A new review paper coming out…

Rapamycin, an antibiotic discovered in the 1970s from Streptomyces hygroscopicus on Easter Island (Rapanui), has become a critical tool in biomedical research. Initially recognized for its potent antifungal and immunosuppressive properties, rapamycin has recently gained significant attention for anti-aging therapy and seizure treatment via mTOR pathway inhibition. The mechanistic target of the rapamycin (mTOR) pathway is an evolutionarily conserved metabolic signaling cascade that regulates cell division, growth, and survival. There is growing evidence that mTOR pathway activity accelerates aging and the development of age-related diseases including cancer, atherosclerosis, diabetes, and declining immune function. Therefore physicians and ‘biohackers’ are using mTOR inhibition via rapamycin (and rapamycin analogs) off-label for prevention of age-related conditions despite not being widely recognized as a treatment by the broader clinical community. Currently, rapamycin (i.e., sirolimus and everolimus) is FDA approved for the prevention of transplant organ rejection and for anti-seizure therapy in Tuberous Sclerosis Complex (TSC; caused by variants in TSC1 or 2),we aim to summarize the mTOR pathway, the impact rapamycin has on the mTOR pathway, and the state of rapamycin use in the field of aging and longevity. Importantly, we will discuss the gaps in knowledge, pitfalls, and potential for the use of rapamycin to prevent aging/age-related disease and discuss the lessons learned from achieving FDA approval of evirolimus for TSC-related seizures after many years of off-label use.

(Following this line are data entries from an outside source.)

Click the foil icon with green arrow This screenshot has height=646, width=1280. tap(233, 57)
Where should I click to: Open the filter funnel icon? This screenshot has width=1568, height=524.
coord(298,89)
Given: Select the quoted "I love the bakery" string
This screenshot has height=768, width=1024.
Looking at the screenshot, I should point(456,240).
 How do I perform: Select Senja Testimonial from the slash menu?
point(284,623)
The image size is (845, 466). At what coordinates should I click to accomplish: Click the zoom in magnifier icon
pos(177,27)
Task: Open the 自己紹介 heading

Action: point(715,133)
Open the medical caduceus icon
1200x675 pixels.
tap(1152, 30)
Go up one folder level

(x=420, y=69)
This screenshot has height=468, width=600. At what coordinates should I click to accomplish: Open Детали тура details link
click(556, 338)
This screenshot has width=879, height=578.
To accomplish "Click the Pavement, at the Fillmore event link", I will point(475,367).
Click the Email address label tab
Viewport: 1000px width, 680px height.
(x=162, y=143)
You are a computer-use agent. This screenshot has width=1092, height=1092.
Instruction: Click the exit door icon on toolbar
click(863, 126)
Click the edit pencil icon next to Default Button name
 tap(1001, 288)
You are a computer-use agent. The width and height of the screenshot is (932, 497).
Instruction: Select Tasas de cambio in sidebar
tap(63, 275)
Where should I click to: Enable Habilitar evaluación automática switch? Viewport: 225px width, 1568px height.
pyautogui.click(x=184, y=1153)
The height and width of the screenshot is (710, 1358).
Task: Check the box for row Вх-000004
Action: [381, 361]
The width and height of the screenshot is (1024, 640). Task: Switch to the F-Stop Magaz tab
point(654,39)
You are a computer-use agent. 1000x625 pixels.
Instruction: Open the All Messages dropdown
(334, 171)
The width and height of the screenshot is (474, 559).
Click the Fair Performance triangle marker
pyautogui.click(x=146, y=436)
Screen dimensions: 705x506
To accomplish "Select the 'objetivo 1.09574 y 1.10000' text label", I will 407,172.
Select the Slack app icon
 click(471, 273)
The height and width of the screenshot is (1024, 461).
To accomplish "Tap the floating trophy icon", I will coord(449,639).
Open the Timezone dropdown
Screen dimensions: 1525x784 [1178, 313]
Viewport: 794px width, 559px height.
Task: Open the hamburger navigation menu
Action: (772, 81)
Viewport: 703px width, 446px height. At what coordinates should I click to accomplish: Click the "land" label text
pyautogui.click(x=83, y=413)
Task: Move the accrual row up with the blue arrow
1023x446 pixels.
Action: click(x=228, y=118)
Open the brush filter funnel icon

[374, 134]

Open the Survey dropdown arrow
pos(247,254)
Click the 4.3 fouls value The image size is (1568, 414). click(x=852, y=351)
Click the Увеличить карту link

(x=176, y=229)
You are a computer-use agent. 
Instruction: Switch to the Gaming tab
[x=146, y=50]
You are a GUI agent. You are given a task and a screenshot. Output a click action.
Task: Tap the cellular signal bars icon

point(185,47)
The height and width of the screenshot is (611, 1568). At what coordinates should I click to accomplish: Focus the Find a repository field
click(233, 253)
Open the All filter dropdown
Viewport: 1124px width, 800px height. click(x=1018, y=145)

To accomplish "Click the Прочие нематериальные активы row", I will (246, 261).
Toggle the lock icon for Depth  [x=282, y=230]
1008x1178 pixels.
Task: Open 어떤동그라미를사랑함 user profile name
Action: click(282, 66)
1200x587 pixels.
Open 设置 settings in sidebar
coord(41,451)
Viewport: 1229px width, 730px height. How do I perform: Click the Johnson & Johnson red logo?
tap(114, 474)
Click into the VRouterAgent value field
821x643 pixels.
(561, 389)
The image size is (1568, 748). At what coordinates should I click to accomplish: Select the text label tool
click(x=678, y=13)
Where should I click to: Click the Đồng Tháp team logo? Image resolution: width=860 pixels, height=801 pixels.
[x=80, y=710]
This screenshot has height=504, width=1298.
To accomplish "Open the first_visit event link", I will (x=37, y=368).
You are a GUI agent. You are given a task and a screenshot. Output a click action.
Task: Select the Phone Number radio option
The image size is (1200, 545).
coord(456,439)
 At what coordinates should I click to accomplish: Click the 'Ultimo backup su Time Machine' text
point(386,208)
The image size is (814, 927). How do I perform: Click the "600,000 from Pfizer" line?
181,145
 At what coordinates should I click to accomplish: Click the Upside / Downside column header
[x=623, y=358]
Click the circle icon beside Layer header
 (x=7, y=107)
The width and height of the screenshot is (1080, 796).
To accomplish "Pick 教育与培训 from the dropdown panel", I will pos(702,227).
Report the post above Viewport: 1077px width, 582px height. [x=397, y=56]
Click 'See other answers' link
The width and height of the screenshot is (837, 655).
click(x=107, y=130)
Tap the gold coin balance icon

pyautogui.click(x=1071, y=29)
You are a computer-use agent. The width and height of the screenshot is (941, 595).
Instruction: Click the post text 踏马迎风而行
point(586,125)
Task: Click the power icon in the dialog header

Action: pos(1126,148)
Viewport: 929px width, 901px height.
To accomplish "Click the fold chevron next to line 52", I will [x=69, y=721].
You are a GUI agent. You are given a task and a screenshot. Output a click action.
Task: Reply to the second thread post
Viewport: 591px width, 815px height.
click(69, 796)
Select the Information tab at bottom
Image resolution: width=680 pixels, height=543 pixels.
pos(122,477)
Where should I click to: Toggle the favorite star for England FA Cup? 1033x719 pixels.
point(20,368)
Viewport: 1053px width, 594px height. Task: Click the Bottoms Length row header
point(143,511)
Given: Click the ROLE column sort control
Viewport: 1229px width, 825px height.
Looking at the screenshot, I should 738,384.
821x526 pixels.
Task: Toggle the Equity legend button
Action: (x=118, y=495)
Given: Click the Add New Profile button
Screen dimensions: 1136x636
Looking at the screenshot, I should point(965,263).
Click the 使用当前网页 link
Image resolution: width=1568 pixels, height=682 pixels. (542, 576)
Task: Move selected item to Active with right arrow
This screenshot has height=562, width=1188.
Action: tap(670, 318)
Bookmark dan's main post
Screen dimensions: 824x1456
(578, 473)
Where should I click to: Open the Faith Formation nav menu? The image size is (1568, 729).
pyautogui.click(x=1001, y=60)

.Frontiers | Rapamycin for longevity: the pros, the cons, and future perspectives

Hit that “notify”, who knows how long it’ll take😳.

Published and open access.

I find it disappointing that they only quote the older, lower life extension studies rather the newer and greater results from the more recent ITP studies.

Yeah, I got the email alert for the publication. It’s a rather odd paper, I think. A review that’s not very comprehensive, with notable omissions, like a mention of a review:

“ A systematic review evaluated the effects of rapamycin and its derivatives on aging-related physiological changes and diseases and found improvements in the immune, cardiovascular, and integumentary systems but not in the endocrine, muscular, or neurological systems (Lee et al., 2024). Interestingly, this contrasts with robust neurological effects observed in preclinical models of epilepsy associated with mTOR pathway hyperactivating variants (“mTORopathies”) where rapamycin prevented seizures and corrected structural abnormalities (Zeng et al., 2008; Iffland et al., 2022).”

that mentioned a lack of effectiveness of rapamycin in endocrine, muscular and neurological systems. The authors did some pushback on neurological systems effectiveness, but ignored evidence on impact on muscular and musculoskeletal system which has been widely reported on among others in the PEARL trial which they referenced - btw. I just posted a yt video presentation by Mannick discussing the highly beneficial impact of rapamycin on muscle neurological connections. All completely ignored, despite wide reports by the very “biohackers” whom they credit as inspiration in this bizarre acknowledgment:

“Acknowledgments

We would like to thank the reckless biohackers and wellness influencers around the world who inspired this work.”

Wha?? Come again?

Meanwhile they spend paragraphs on worried speculation about the theoretical dangers of rapamycin shortages should rapamycin become popular and the inequities of unaffordability of rapamycin to the poor. Just weird, given how misplaced such fears are - rapamycin being a dirt cheap generic. Odd.

Makes one wonder what’s behind the creation of such odd papers.

I am working on a Poster for the British Society for Research on Aging conference 2025, part of this poster will look at Rapamycin dosage and the interplay between the PINK1/Parkin style of mitophagy which is selective as to Mitochondrial Membrane Potential and other systems of mitophagy.

There is also an interesting question as to what can be done with dormant cells (stem and oocyte)

That I think is what we need to be looking at. The work I need to do behind this is mainly reading, but I am quite busy at the moment so I expect to do this in August.